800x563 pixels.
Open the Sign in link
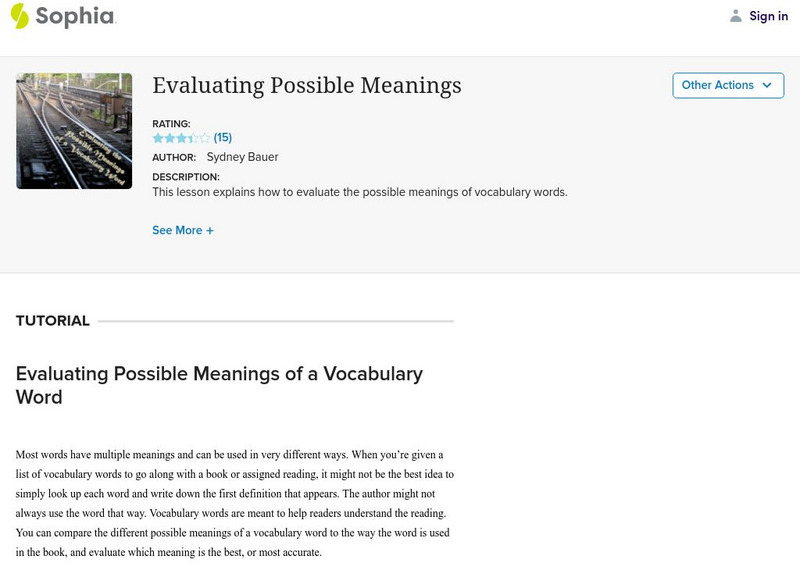769,16
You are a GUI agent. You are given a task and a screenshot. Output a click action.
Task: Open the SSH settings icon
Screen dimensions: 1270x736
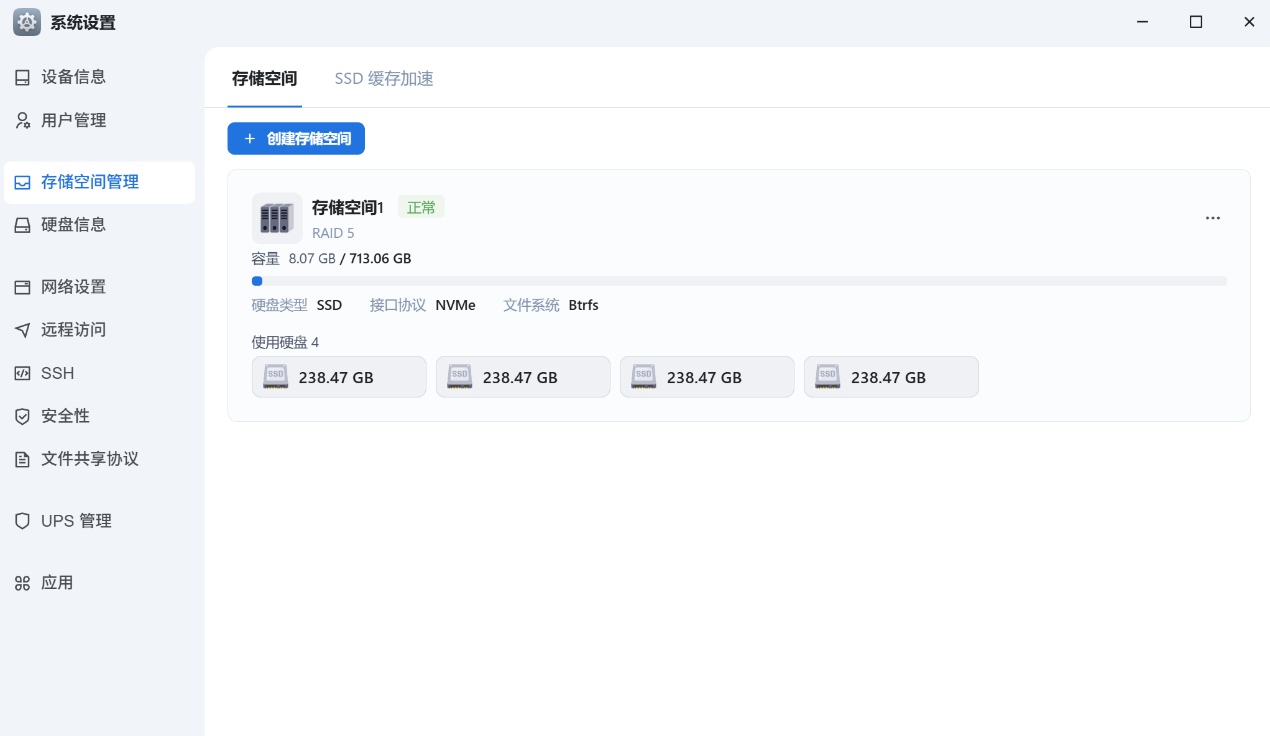[x=22, y=373]
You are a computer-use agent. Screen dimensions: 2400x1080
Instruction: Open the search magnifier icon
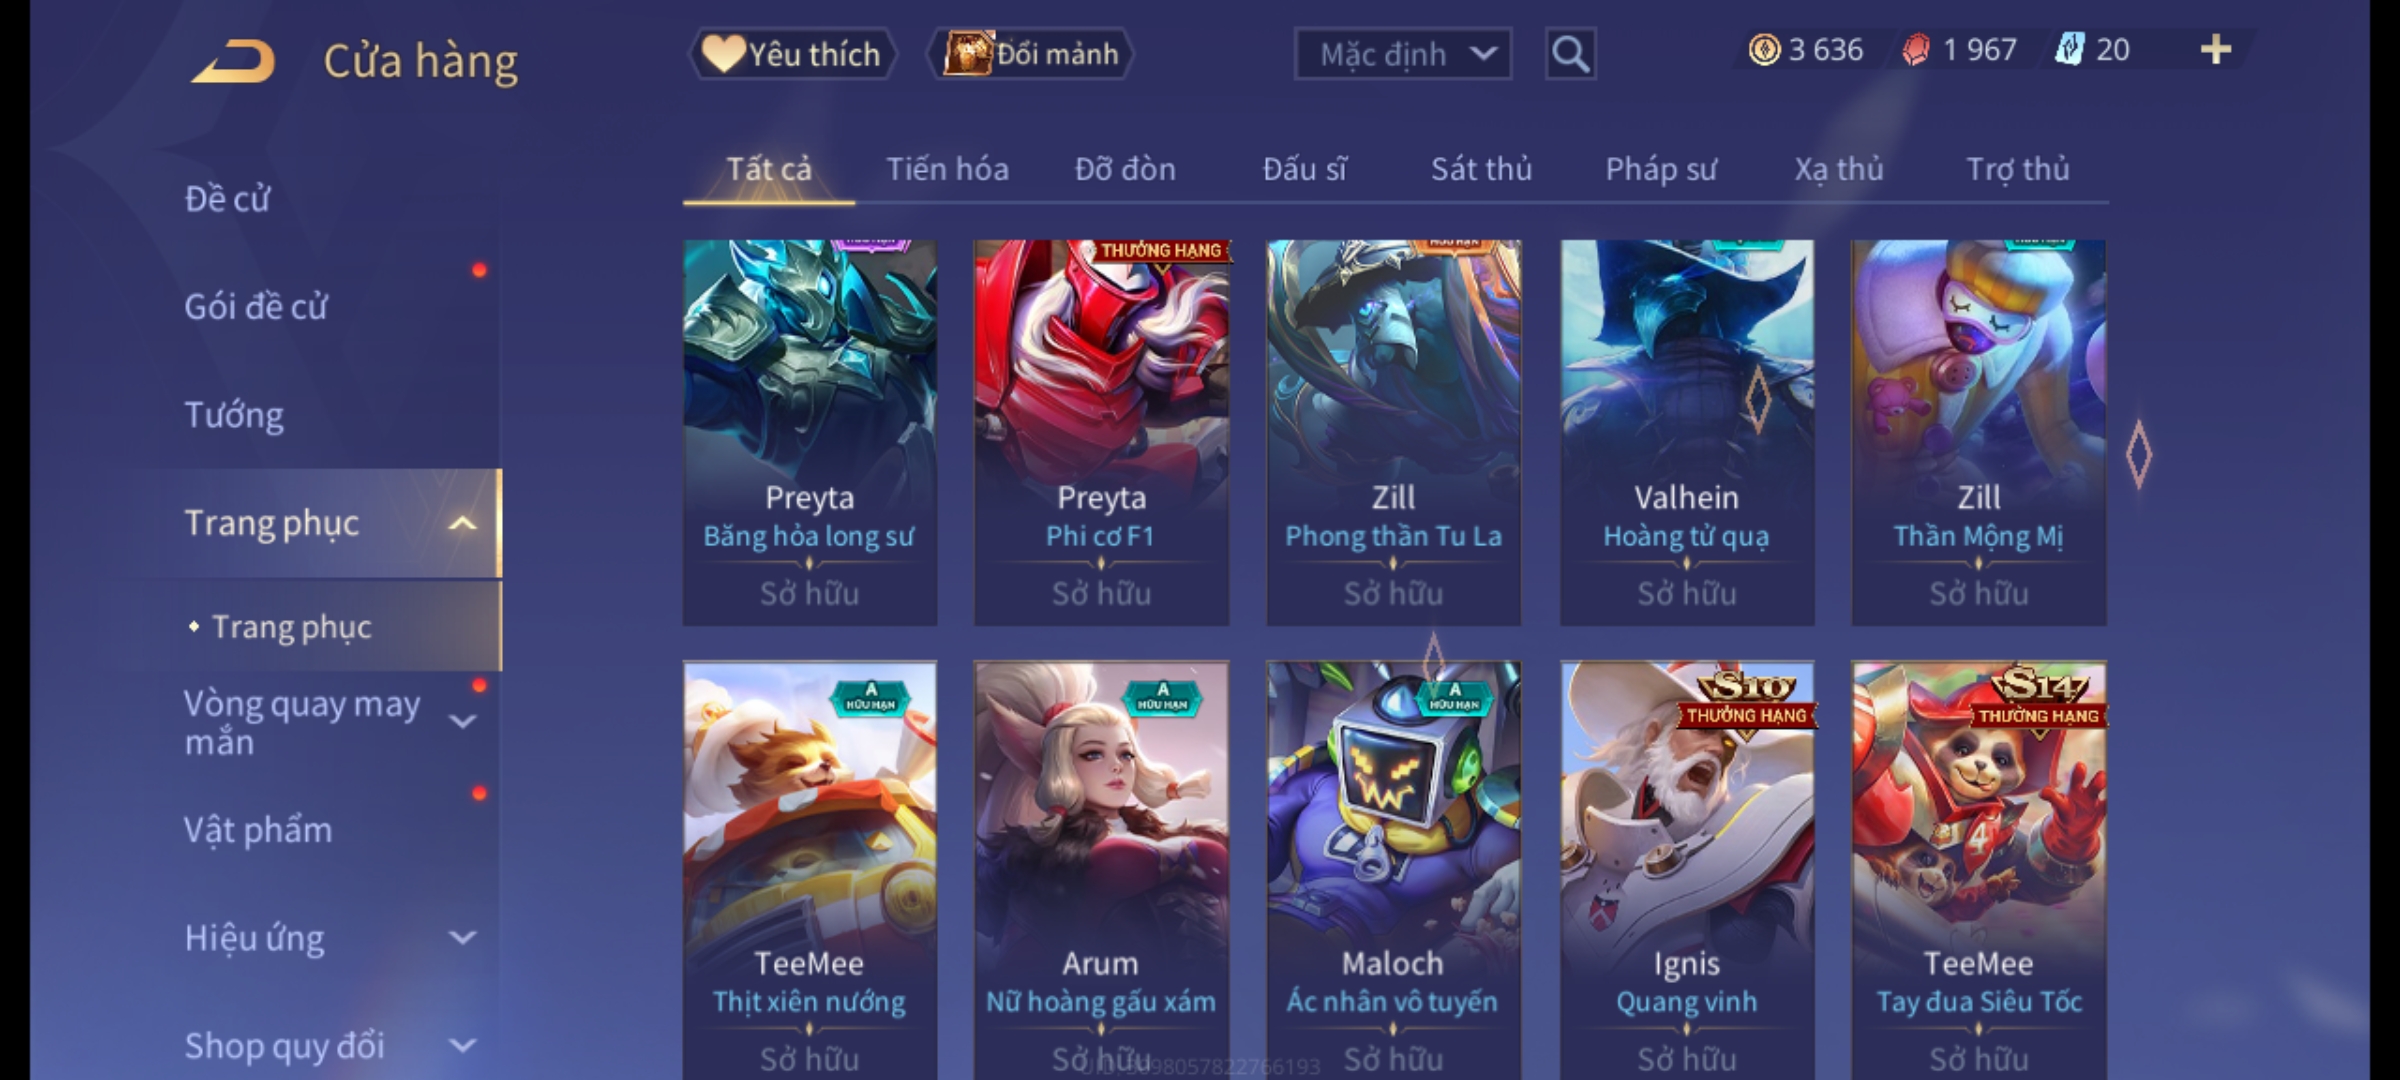click(x=1570, y=54)
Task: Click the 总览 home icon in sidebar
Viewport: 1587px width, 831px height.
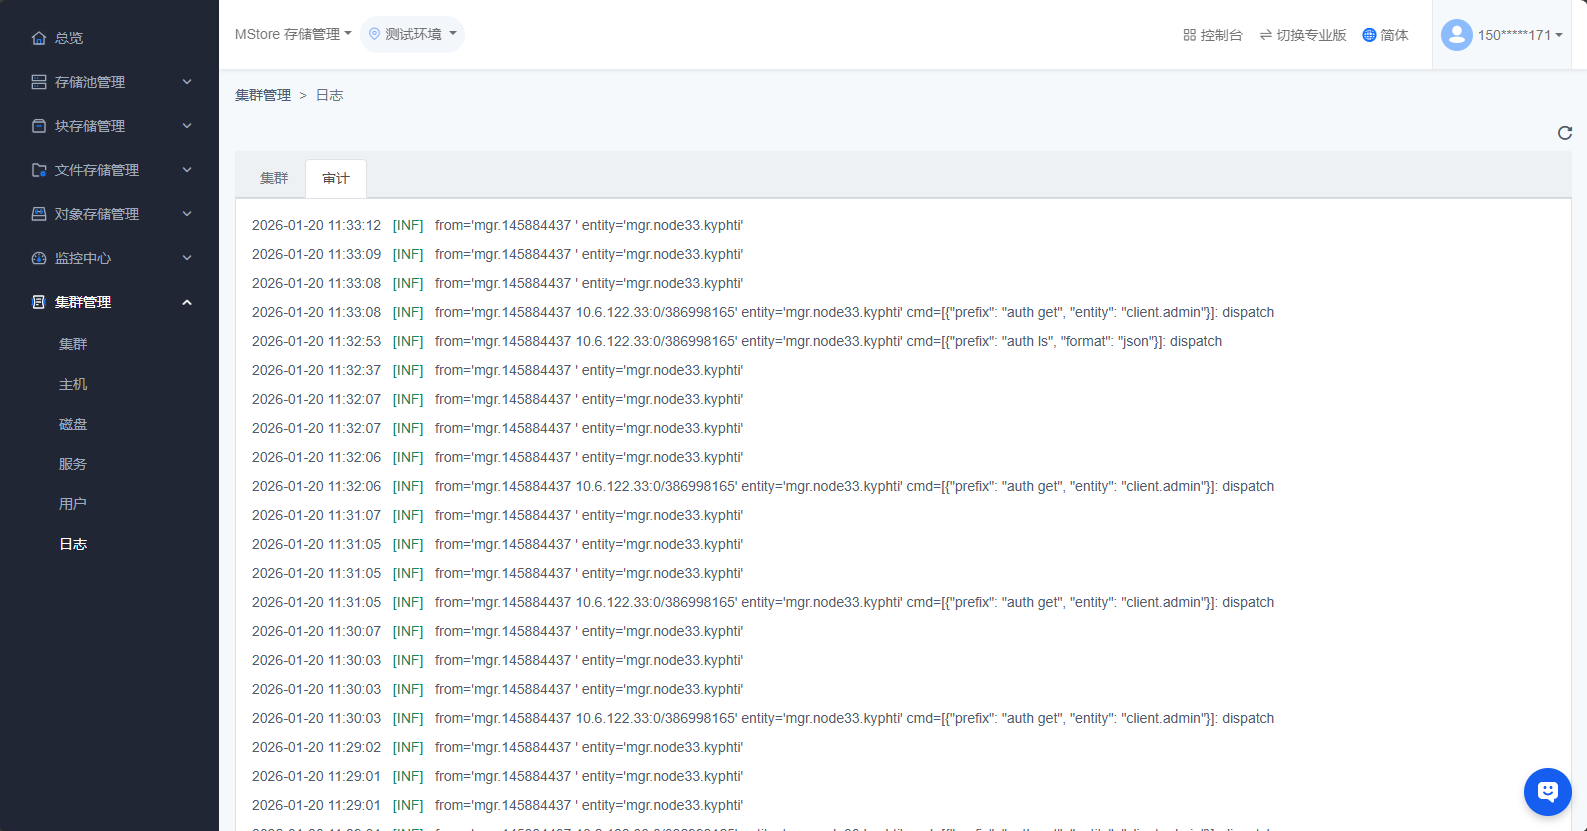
⁂
Which lines of the data include the string "agent"? Copy each of them.

You are a GUI agent. You are given a task and a screenshot. Output a click action.
You are a computer-use agent. Screen dimensions: 2400x1080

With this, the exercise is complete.